= What this task involves =
Find each line below that includes "will", then copy it.

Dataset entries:
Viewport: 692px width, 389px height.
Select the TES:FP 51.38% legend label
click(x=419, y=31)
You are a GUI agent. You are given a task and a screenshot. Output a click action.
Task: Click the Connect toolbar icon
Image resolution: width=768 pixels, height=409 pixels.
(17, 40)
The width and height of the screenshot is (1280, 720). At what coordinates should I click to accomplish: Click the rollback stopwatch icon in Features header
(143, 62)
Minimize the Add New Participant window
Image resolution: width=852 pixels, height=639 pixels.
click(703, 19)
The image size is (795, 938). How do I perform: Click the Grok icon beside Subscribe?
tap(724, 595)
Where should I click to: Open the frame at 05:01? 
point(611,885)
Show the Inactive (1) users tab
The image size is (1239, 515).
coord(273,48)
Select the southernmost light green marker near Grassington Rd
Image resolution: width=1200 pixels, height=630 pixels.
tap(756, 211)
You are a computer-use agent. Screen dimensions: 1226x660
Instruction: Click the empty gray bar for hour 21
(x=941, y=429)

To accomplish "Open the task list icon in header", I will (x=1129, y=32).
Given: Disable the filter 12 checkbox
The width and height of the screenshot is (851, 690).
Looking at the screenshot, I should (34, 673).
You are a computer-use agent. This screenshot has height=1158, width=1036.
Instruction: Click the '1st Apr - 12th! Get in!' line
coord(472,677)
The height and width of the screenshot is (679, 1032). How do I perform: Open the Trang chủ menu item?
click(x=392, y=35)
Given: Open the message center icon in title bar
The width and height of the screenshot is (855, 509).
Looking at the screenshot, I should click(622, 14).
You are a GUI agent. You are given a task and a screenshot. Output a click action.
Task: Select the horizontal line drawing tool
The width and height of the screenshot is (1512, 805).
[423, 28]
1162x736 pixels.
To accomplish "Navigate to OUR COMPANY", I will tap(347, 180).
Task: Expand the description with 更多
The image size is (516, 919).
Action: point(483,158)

= Task output =
To accomplish "Open the task list icon in header", I will (x=1129, y=32).
To accomplish "Navigate to OUR COMPANY", I will tap(347, 180).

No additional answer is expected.